• _EXERCISE PROMPT_
The data below is to be repeated in full, exactly as shown.

• _MATERIAL SHOWN_
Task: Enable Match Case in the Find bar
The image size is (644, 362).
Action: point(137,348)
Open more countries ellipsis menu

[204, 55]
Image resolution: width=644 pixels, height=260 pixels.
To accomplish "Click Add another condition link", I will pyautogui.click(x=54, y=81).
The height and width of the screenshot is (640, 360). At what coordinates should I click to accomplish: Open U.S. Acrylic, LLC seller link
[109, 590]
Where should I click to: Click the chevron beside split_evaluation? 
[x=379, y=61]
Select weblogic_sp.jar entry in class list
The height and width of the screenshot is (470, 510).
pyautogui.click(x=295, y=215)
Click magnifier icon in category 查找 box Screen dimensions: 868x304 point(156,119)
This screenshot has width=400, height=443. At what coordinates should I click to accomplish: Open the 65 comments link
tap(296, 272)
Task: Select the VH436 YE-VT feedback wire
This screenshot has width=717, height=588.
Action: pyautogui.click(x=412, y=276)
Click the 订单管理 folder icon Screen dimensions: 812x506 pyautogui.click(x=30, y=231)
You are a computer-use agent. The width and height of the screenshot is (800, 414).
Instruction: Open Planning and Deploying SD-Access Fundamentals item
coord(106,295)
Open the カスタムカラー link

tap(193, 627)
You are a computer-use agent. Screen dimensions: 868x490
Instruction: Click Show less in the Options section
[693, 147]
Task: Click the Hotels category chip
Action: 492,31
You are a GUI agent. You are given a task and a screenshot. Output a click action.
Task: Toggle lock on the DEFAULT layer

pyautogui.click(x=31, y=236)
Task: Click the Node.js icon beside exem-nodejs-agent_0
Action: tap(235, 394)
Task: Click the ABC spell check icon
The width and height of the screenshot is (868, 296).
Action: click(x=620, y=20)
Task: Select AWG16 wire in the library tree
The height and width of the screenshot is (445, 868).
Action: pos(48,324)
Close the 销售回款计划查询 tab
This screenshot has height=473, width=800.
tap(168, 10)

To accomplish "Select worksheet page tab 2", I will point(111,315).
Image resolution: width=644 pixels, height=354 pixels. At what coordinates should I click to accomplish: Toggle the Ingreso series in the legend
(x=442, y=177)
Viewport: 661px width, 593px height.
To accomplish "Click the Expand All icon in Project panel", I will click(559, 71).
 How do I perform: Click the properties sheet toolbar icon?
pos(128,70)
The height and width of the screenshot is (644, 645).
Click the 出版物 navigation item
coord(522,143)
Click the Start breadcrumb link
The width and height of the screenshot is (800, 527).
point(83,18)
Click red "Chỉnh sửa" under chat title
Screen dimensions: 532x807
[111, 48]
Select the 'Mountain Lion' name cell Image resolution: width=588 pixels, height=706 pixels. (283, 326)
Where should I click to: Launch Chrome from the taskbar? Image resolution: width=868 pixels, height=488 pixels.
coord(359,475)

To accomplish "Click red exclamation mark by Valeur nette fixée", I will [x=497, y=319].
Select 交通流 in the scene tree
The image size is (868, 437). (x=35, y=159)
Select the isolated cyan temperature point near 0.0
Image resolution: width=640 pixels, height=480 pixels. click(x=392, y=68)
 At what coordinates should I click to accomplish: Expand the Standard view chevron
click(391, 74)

• _TASK SOLUTION_
Task: Enable Match Case in the Find bar
The image size is (644, 362).
Action: point(137,348)
Open more countries ellipsis menu

[204, 55]
Image resolution: width=644 pixels, height=260 pixels.
To accomplish "Click Add another condition link", I will pyautogui.click(x=54, y=81).
The height and width of the screenshot is (640, 360). At what coordinates should I click to accomplish: Open U.S. Acrylic, LLC seller link
[109, 590]
Where should I click to: Click the chevron beside split_evaluation? 
[x=379, y=61]
Select weblogic_sp.jar entry in class list
The height and width of the screenshot is (470, 510).
pyautogui.click(x=295, y=215)
Click magnifier icon in category 查找 box Screen dimensions: 868x304 point(156,119)
This screenshot has width=400, height=443. At what coordinates should I click to accomplish: Open the 65 comments link
tap(296, 272)
Task: Select the VH436 YE-VT feedback wire
This screenshot has width=717, height=588.
Action: pyautogui.click(x=412, y=276)
Click the 订单管理 folder icon Screen dimensions: 812x506 pyautogui.click(x=30, y=231)
You are a computer-use agent. The width and height of the screenshot is (800, 414).
Instruction: Open Planning and Deploying SD-Access Fundamentals item
coord(106,295)
Open the カスタムカラー link

tap(193, 627)
You are a computer-use agent. Screen dimensions: 868x490
Instruction: Click Show less in the Options section
[693, 147]
Task: Click the Hotels category chip
Action: 492,31
You are a GUI agent. You are given a task and a screenshot. Output a click action.
Task: Toggle lock on the DEFAULT layer

pyautogui.click(x=31, y=236)
Task: Click the Node.js icon beside exem-nodejs-agent_0
Action: tap(235, 394)
Task: Click the ABC spell check icon
The width and height of the screenshot is (868, 296).
Action: click(x=620, y=20)
Task: Select AWG16 wire in the library tree
The height and width of the screenshot is (445, 868).
Action: pos(48,324)
Close the 销售回款计划查询 tab
This screenshot has height=473, width=800.
tap(168, 10)

To accomplish "Select worksheet page tab 2", I will point(111,315).
Image resolution: width=644 pixels, height=354 pixels. At what coordinates should I click to accomplish: Toggle the Ingreso series in the legend
(x=442, y=177)
Viewport: 661px width, 593px height.
To accomplish "Click the Expand All icon in Project panel", I will click(559, 71).
 How do I perform: Click the properties sheet toolbar icon?
pos(128,70)
The height and width of the screenshot is (644, 645).
Click the 出版物 navigation item
coord(522,143)
Click the Start breadcrumb link
The width and height of the screenshot is (800, 527).
point(83,18)
Click red "Chỉnh sửa" under chat title
Screen dimensions: 532x807
[111, 48]
Select the 'Mountain Lion' name cell Image resolution: width=588 pixels, height=706 pixels. (283, 326)
Where should I click to: Launch Chrome from the taskbar? Image resolution: width=868 pixels, height=488 pixels.
coord(359,475)

To accomplish "Click red exclamation mark by Valeur nette fixée", I will [x=497, y=319].
Select 交通流 in the scene tree
The image size is (868, 437). (x=35, y=159)
Select the isolated cyan temperature point near 0.0
Image resolution: width=640 pixels, height=480 pixels. click(x=392, y=68)
 At what coordinates should I click to accomplish: Expand the Standard view chevron
click(391, 74)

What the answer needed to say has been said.